# [Vorliegender Text]
========================================

Sag nicht dass du Angst hast von Giuseppe CatozzellaGiuseppe Catozzella
Verlag: Albrecht Knaus Verlag
Erscheinungstag: 18. August 2014
Seitenzahl der Printausgabe: 257

Wie muss es sich angefühlt haben, eine Geschichte aufzuschreiben, Wort für Wort, Zeile für Zeile, die so voller Hoffnung ist? Eine Geschichte, deren trauriges und unveränderliches Ende dennoch von Beginn an feststand.

Wie wird es sich anfühlen, die Geschichte des hoffnungsvollen Mädchens zu lesen? Mit dem Wissen, dass ihre Hoffnung dazu verurteilt ist zu sterben.

Wie muss sich für das hoffnungsvolle Mädchen wohl genau dieser Moment angefühlt haben? Die Sekunde, in der ihr bewusst wurde, dass alles umsonst gewesen ist. Als ihre Hoffnung auf ein besseres Leben schwand. Als sie langsam unterging. Und nichts zurückblieb. Nicht einmal sie selbst.

========================================

# [Arbeitsauftrag A]
Schreiben Sie bitte aus der Buchvorstellung den Abschnitt ab, der mit „Sag nicht dass“ beginnt und bis einschließlich „ist zu sterben.“ reicht.
# [Arbeitsauftrag B]
Wie viele Seiten hat die Printausgabe laut der Buchvorstellung?
# [Arbeitsauftrag C]
Setzen Sie die Buchvorstellung im Anschluss an den Satz „Nicht einmal sie selbst.“ fort.
Die Einträge stehen für sich und gehören nicht zum Text.

[Gespeicherte Daten]
========================================

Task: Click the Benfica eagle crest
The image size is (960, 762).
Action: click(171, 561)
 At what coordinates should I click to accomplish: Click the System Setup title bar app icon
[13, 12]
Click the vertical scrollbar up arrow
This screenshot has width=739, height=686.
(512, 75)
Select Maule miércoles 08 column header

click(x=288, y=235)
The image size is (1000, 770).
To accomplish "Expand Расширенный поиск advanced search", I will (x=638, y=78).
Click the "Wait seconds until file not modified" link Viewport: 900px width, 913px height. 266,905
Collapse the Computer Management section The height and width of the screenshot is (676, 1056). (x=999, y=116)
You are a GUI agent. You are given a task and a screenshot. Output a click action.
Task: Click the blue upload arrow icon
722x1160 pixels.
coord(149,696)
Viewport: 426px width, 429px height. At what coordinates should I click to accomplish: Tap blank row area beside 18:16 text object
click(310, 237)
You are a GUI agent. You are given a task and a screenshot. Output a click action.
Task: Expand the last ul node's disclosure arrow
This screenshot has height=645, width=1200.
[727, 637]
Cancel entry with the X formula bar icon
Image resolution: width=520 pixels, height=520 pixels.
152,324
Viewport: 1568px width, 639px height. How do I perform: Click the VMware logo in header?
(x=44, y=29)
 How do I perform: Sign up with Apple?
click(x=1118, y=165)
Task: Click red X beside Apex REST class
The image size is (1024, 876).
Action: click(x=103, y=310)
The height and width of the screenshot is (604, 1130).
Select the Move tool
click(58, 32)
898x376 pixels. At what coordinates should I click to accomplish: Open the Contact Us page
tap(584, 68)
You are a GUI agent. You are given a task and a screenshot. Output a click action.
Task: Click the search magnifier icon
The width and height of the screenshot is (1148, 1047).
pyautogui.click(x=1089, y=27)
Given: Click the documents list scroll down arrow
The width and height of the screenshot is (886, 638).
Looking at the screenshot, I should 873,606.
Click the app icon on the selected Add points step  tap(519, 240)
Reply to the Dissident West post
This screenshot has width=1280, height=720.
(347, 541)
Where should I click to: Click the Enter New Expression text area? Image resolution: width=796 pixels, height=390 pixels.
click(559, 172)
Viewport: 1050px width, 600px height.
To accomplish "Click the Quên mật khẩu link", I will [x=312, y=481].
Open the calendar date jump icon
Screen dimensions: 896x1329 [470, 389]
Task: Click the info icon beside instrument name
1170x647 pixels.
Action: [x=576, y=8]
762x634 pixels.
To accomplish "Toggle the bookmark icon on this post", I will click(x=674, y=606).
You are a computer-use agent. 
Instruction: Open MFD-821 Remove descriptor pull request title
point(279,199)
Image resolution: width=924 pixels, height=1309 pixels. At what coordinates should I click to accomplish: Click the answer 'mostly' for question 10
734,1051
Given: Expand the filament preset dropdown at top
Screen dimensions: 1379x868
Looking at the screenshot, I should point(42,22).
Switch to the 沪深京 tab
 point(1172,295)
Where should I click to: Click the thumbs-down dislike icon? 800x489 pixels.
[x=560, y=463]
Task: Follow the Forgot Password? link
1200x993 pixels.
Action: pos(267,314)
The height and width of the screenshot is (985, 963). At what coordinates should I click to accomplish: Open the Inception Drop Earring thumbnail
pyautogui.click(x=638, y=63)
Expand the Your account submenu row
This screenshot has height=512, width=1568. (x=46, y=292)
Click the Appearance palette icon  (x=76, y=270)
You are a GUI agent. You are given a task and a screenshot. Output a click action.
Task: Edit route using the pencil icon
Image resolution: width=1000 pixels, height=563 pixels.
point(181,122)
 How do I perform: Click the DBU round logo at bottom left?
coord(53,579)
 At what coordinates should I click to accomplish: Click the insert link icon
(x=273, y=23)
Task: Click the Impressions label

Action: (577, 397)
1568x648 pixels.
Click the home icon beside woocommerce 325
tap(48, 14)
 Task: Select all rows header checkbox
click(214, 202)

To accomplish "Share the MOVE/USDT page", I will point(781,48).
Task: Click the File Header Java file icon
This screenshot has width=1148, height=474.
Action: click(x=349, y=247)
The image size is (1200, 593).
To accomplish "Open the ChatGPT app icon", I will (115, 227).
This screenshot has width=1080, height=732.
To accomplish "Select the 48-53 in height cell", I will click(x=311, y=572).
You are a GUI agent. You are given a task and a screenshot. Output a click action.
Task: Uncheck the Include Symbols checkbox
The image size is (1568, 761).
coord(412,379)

========================================

# [Lösung A]
Sag nicht dass du Angst hast von Giuseppe CatozzellaGiuseppe Catozzella
Verlag: Albrecht Knaus Verlag
Erscheinungstag: 18. August 2014
Seitenzahl der Printausgabe: 257

Wie muss es sich angefühlt haben, eine Geschichte aufzuschreiben, Wort für Wort, Zeile für Zeile, die so voller Hoffnung ist? Eine Geschichte, deren trauriges und unveränderliches Ende dennoch von Beginn an feststand.

Wie wird es sich anfühlen, die Geschichte des hoffnungsvollen Mädchens zu lesen? Mit dem Wissen, dass ihre Hoffnung dazu verurteilt ist zu sterben.

# [Lösung B]
Die Printausgabe hat 257 Seiten.

# [Lösung C]
Die Geschichte „Sag nicht, dass du Angst hast“, von Giuseppe Catozzella führt unweigerlich dazu, dass sich der Leser Fragen stellt. Nicht nur jene, die ich gerade genannt habe. Noch viele weitere. Und das ist nicht verwunderlich.

Aus Sicht vieler Bewohner der „Feste Europas“, jenes sicheren, so verheißungsvollen Fleckchen Erde, sind die Dramen, die sich vor ihren Mauern abspielen, ein großes Fragezeichen. Zwar hören wir  in den Nachrichten von den vielen Glücklosen, die im Mittelmeer ihr Ende finden, kurz vor dem vermeintlich sicheren Hafen. Aber was wissen wir wirklich über diese Menschen? Was wissen wir über den Hintergrund ihrer Flucht? Was wissen wir über die Situation in ihren Heimatländern? Was wissen wir über ihre Ängste, ihr Strapazen, ihre Hoffnungen? Was wissen wir darüber, was sie alles riskiert haben für die Aussicht auf ein besseren Leben? Die Antwort ist kurz: Wenn überhaupt, wissen wir wenig, so gut wie nichts.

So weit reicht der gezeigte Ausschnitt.